━━━ RECORDS FOR THE TASK

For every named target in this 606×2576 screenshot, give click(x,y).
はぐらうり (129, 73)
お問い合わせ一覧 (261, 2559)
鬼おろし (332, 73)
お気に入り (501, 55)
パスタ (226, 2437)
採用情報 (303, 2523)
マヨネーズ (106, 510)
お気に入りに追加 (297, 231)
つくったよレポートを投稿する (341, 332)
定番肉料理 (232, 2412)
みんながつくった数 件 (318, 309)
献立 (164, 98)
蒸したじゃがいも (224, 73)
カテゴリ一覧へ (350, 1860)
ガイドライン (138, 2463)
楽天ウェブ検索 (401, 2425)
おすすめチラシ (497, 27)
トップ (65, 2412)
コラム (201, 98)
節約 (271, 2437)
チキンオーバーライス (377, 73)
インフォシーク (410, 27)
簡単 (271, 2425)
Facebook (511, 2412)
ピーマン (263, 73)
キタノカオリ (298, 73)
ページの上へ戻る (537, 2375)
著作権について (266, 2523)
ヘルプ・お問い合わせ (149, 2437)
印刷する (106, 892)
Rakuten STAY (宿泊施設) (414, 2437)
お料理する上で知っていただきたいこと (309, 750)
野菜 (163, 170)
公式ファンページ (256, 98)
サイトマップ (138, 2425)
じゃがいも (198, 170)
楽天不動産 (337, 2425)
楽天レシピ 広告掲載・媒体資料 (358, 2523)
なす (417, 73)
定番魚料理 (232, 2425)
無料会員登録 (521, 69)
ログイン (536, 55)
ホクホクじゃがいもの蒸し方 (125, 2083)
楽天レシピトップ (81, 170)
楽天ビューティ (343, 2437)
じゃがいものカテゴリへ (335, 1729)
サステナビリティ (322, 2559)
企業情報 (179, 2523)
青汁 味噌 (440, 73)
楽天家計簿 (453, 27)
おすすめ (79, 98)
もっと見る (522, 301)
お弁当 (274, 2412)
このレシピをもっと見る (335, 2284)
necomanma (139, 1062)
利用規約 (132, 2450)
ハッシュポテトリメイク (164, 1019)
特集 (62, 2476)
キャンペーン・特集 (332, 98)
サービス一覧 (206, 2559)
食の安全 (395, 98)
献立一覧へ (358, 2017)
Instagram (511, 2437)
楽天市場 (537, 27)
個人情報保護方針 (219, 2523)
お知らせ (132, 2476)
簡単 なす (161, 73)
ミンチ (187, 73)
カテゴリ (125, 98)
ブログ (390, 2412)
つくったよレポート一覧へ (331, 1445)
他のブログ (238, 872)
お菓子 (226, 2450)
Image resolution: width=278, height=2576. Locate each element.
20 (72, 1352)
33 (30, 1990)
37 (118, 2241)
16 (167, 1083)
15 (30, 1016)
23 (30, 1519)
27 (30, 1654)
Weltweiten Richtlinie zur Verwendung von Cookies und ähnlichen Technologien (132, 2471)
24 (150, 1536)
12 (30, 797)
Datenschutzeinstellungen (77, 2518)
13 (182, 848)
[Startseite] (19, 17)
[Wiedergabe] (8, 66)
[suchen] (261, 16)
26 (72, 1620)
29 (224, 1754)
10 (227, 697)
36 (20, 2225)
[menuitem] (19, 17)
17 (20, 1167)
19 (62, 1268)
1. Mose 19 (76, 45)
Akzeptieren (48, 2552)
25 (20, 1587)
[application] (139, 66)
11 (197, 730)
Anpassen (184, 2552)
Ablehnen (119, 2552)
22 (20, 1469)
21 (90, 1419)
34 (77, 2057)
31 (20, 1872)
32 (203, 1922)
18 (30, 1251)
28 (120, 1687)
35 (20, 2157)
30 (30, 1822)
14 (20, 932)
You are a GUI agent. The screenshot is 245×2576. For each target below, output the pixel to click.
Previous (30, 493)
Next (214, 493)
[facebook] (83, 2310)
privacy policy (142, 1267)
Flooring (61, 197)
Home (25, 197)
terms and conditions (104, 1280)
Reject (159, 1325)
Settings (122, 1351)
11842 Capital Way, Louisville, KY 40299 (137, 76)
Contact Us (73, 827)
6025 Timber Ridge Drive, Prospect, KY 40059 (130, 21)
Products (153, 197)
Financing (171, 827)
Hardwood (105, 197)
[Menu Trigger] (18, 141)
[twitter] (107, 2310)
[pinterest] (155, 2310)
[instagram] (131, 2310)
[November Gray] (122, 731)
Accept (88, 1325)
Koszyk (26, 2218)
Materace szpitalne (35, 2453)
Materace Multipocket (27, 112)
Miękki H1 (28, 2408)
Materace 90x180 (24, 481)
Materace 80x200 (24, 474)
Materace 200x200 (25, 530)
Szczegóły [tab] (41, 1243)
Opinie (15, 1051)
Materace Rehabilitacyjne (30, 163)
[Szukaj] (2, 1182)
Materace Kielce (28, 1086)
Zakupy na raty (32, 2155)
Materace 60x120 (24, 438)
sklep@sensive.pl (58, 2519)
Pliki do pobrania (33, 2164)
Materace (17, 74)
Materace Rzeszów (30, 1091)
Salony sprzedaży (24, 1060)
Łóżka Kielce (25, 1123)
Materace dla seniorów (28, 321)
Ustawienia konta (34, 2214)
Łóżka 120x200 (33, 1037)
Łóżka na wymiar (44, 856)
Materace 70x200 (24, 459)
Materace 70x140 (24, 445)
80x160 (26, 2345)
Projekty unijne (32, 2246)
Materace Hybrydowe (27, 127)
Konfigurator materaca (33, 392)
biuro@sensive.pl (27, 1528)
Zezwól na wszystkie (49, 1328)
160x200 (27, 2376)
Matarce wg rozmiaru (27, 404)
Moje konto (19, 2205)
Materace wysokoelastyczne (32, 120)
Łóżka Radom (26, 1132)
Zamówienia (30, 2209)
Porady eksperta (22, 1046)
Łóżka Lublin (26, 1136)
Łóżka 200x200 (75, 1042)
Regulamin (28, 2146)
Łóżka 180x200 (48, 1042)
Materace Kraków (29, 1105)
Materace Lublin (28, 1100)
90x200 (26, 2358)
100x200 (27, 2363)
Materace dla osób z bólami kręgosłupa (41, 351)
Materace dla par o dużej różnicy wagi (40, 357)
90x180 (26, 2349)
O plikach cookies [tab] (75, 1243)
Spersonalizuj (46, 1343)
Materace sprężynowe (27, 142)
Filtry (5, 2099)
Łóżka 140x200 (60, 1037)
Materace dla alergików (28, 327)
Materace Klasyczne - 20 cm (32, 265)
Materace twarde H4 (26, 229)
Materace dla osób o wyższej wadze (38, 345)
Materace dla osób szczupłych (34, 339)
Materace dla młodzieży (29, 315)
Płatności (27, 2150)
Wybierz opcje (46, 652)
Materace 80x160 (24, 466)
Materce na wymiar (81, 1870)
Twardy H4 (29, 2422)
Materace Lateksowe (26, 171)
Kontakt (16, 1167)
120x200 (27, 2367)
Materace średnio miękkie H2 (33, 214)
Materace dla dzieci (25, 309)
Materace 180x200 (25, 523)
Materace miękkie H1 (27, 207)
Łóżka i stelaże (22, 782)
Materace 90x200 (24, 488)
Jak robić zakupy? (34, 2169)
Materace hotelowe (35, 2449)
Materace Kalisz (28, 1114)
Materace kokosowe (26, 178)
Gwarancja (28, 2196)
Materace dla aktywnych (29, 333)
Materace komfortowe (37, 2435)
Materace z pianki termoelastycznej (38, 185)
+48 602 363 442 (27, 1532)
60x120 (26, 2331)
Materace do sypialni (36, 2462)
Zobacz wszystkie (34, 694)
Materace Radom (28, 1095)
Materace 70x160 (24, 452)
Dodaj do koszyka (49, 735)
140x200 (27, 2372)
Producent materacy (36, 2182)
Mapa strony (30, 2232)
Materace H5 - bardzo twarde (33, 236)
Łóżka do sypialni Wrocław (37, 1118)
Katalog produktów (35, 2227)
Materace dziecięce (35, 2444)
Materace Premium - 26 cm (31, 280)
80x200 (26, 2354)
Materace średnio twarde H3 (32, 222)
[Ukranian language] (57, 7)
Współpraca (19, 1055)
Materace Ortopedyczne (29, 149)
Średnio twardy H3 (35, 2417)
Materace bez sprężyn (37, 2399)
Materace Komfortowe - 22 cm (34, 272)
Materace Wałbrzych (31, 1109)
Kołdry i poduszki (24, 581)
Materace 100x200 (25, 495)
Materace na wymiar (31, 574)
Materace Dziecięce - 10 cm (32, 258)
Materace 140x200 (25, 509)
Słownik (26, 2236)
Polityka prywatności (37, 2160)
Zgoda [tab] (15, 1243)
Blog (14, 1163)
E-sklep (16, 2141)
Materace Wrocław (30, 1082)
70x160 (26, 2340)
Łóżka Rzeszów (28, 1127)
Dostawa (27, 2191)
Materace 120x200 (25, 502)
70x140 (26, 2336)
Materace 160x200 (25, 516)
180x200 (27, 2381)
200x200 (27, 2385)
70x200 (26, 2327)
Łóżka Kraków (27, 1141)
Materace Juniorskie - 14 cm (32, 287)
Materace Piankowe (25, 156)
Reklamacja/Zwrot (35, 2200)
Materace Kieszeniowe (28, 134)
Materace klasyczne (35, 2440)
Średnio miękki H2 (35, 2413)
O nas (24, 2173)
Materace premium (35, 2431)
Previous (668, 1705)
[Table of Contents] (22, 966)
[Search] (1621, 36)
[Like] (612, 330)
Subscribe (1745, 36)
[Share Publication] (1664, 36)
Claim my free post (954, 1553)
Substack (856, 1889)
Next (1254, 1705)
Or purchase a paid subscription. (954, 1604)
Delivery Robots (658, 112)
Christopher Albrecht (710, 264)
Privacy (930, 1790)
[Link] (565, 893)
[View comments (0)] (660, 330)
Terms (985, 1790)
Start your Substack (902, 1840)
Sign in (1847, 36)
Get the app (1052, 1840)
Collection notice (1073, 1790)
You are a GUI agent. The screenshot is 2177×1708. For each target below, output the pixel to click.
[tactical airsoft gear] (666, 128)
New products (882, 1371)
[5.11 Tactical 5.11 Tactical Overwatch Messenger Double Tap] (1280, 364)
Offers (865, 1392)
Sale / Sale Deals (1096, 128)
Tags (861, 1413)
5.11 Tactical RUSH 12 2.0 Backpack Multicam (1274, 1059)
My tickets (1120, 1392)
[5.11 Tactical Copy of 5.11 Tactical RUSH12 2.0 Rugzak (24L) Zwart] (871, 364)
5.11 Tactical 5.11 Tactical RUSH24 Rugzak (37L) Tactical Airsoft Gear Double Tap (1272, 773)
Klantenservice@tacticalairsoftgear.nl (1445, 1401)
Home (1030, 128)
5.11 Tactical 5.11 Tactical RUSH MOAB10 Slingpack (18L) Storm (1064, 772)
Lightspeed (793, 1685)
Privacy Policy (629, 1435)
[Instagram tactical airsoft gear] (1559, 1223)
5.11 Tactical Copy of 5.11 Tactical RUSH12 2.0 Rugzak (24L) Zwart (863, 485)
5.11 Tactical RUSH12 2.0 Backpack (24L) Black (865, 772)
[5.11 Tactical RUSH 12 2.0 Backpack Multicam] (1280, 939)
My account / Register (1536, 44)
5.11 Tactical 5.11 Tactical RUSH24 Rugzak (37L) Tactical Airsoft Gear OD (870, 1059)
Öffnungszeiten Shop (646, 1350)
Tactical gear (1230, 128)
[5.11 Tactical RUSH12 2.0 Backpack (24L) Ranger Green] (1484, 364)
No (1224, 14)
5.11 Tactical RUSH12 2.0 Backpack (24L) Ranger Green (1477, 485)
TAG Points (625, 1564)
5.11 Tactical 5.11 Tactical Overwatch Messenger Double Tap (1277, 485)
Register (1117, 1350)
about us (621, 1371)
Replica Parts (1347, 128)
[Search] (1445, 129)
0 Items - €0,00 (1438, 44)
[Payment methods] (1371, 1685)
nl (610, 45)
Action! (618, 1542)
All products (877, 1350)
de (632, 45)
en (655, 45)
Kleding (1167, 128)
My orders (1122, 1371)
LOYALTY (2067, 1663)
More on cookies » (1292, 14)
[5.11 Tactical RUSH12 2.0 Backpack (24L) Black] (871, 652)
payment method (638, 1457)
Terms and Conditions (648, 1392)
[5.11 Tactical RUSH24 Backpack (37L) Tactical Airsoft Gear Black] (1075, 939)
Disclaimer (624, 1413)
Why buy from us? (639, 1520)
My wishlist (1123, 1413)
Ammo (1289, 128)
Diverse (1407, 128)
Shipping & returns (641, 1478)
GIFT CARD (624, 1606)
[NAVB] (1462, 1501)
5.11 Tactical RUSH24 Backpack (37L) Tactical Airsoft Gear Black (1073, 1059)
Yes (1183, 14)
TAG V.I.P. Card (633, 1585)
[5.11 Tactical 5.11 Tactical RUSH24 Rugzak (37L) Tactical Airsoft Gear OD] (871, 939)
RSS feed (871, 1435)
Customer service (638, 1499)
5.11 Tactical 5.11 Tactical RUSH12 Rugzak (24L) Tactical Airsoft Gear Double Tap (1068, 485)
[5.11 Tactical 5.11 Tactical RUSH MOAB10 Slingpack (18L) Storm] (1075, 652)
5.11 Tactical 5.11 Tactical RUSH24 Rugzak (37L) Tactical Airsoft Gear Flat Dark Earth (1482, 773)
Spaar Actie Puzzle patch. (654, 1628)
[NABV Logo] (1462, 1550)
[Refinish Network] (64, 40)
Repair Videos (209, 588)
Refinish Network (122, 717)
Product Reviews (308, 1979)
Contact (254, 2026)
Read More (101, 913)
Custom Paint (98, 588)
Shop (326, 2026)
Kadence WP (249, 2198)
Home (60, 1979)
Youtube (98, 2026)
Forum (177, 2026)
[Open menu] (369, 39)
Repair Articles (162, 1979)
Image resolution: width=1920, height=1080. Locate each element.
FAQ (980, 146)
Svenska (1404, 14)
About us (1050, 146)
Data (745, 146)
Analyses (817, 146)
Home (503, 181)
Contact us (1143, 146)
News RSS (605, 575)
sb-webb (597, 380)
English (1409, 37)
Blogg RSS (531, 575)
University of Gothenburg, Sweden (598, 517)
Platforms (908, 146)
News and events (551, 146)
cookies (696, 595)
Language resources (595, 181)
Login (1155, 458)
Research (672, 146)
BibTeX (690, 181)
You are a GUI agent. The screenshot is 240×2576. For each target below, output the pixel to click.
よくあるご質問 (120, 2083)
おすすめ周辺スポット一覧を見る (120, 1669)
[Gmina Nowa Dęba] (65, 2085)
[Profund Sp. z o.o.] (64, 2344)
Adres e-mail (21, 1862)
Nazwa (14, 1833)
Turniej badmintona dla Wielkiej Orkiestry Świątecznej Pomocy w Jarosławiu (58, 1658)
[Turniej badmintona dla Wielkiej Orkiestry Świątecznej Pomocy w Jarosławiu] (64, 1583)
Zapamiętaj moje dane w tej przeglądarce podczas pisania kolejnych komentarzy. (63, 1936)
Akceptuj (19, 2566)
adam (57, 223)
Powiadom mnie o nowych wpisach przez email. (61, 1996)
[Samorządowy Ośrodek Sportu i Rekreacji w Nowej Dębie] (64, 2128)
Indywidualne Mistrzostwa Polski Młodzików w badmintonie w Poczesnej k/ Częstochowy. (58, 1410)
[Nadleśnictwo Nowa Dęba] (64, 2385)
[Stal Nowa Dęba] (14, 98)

━━━━━━

EXERCISE =>
Repeat, exactly as they stand above, the lines from the line with "Lightspeed (793, 1685)" to the line with "Tactical gear (1230, 128)", both lines included.

FINISHED TASK =>
Lightspeed (793, 1685)
Privacy Policy (629, 1435)
[Instagram tactical airsoft gear] (1559, 1223)
5.11 Tactical Copy of 5.11 Tactical RUSH12 2.0 Rugzak (24L) Zwart (863, 485)
5.11 Tactical RUSH12 2.0 Backpack (24L) Black (865, 772)
[5.11 Tactical RUSH 12 2.0 Backpack Multicam] (1280, 939)
My account / Register (1536, 44)
5.11 Tactical 5.11 Tactical RUSH24 Rugzak (37L) Tactical Airsoft Gear OD (870, 1059)
Öffnungszeiten Shop (646, 1350)
Tactical gear (1230, 128)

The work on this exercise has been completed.